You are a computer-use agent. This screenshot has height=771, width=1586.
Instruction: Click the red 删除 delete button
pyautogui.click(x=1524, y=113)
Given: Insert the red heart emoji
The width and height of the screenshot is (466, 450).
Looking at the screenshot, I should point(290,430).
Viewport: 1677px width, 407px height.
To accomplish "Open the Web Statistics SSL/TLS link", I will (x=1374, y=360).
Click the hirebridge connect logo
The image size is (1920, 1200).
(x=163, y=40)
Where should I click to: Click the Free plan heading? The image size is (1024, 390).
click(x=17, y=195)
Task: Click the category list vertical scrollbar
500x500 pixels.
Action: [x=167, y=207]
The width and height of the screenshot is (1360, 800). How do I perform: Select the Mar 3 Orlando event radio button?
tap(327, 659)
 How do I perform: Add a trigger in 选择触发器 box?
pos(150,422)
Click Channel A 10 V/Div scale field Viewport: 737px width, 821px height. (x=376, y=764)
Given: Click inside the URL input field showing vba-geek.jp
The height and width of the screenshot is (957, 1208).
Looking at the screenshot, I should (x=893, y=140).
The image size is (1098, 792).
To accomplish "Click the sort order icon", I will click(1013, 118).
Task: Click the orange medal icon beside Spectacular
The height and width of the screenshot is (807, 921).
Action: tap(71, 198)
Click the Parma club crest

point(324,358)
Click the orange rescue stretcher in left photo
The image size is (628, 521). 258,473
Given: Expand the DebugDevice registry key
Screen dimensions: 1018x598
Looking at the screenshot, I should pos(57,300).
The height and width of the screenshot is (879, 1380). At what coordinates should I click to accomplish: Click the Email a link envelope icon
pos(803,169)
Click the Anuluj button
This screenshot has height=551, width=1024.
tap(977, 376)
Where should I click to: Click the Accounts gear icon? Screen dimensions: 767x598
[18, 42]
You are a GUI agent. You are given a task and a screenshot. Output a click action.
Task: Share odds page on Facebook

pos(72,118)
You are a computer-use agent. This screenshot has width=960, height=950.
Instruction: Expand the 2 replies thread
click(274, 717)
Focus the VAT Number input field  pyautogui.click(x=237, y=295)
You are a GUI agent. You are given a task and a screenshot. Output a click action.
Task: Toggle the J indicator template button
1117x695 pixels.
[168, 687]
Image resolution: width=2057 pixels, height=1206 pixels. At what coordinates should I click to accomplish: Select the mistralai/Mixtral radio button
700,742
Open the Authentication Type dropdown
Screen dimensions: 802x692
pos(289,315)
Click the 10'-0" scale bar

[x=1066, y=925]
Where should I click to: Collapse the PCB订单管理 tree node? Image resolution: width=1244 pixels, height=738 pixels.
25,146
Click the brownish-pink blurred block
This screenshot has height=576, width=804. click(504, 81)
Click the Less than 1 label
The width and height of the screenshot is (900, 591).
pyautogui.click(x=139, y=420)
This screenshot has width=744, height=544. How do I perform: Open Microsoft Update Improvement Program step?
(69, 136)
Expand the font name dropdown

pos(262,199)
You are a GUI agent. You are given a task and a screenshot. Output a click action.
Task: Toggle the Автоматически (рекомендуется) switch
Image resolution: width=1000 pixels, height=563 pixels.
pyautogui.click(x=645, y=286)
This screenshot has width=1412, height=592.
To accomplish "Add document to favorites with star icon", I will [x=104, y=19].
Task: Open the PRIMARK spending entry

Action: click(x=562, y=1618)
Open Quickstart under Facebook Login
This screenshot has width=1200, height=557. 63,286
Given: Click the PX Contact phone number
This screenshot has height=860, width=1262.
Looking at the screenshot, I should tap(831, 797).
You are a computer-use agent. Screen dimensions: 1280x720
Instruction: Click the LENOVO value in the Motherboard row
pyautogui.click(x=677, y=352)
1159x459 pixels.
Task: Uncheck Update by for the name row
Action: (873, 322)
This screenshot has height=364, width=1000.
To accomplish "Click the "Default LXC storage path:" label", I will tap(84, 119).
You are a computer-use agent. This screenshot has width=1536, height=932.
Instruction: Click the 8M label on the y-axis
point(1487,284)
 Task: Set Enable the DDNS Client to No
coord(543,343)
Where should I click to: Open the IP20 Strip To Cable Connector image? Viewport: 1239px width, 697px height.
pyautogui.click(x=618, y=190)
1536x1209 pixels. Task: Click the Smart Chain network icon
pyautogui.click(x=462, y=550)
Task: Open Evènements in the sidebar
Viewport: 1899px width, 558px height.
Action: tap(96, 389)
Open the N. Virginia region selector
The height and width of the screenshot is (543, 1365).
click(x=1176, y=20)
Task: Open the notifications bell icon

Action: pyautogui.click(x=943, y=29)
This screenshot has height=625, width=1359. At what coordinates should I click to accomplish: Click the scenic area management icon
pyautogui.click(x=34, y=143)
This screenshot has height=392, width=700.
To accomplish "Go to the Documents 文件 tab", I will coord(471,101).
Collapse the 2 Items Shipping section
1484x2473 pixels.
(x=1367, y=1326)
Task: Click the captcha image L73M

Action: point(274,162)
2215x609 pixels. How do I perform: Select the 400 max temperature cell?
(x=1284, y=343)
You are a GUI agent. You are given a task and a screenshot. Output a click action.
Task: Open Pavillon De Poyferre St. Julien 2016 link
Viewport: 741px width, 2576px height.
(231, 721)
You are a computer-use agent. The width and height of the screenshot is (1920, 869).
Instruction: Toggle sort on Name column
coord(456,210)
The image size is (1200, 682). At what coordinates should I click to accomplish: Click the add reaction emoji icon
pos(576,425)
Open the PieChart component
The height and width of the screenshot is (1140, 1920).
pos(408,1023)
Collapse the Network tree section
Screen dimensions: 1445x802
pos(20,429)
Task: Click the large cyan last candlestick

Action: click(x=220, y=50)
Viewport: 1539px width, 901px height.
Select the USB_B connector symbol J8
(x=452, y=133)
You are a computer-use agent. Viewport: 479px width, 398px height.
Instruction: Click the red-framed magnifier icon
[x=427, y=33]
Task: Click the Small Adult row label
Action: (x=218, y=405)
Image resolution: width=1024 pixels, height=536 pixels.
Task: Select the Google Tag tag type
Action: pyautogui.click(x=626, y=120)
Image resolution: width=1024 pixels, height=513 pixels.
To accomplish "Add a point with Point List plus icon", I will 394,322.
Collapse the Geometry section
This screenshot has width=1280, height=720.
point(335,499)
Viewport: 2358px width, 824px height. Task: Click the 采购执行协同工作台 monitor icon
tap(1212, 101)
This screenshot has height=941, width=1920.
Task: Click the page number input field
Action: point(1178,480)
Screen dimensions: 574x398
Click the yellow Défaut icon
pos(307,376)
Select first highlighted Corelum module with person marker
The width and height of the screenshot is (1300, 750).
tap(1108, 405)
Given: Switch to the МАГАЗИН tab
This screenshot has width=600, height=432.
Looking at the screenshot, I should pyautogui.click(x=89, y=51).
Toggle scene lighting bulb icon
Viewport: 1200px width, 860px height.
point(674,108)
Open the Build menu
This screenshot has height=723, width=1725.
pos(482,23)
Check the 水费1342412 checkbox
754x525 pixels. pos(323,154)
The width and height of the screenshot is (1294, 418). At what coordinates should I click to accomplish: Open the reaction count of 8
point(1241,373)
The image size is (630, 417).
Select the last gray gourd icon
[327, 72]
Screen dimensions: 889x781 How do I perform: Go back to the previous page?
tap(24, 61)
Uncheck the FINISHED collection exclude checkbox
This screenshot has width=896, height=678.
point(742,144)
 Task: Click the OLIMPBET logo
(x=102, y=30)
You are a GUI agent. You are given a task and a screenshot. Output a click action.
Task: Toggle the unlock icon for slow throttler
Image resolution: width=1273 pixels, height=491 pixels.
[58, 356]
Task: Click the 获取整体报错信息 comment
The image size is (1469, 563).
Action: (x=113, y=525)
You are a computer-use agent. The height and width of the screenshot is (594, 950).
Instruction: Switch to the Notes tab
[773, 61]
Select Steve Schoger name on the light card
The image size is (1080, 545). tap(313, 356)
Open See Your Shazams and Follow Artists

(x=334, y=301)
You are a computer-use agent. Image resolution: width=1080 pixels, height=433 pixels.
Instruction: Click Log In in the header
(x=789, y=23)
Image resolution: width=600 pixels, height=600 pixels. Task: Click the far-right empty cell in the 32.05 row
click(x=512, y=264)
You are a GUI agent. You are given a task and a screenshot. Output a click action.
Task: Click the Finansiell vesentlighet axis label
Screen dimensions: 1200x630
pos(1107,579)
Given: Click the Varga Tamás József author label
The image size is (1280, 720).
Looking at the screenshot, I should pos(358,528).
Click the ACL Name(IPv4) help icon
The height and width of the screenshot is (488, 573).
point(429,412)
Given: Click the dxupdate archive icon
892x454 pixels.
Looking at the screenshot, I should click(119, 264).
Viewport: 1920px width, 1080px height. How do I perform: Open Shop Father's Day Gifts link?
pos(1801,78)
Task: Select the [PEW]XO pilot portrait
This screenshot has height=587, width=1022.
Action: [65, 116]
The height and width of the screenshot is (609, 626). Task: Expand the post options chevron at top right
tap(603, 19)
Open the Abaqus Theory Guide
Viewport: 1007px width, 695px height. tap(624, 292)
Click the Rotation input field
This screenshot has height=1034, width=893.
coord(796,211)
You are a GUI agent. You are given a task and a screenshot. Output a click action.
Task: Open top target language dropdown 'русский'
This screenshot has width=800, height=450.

★ ★ ★ ★ ★ ★ ★

▸ ASSIGNMENT
With the line that has "Task: Click the large cyan last candlestick" as the first and the line that has "Given: Switch to the МАГАЗИН tab" as the last, repeat exactly that run of lines above and no more.

▸ PROBLEM SOLUTION
Task: Click the large cyan last candlestick

Action: click(x=220, y=50)
Viewport: 1539px width, 901px height.
Select the USB_B connector symbol J8
(x=452, y=133)
You are a computer-use agent. Viewport: 479px width, 398px height.
Instruction: Click the red-framed magnifier icon
[x=427, y=33]
Task: Click the Small Adult row label
Action: (x=218, y=405)
Image resolution: width=1024 pixels, height=536 pixels.
Task: Select the Google Tag tag type
Action: pyautogui.click(x=626, y=120)
Image resolution: width=1024 pixels, height=513 pixels.
To accomplish "Add a point with Point List plus icon", I will 394,322.
Collapse the Geometry section
This screenshot has width=1280, height=720.
point(335,499)
Viewport: 2358px width, 824px height. Task: Click the 采购执行协同工作台 monitor icon
tap(1212, 101)
This screenshot has height=941, width=1920.
Task: Click the page number input field
Action: point(1178,480)
Screen dimensions: 574x398
Click the yellow Défaut icon
pos(307,376)
Select first highlighted Corelum module with person marker
The width and height of the screenshot is (1300, 750).
tap(1108, 405)
Given: Switch to the МАГАЗИН tab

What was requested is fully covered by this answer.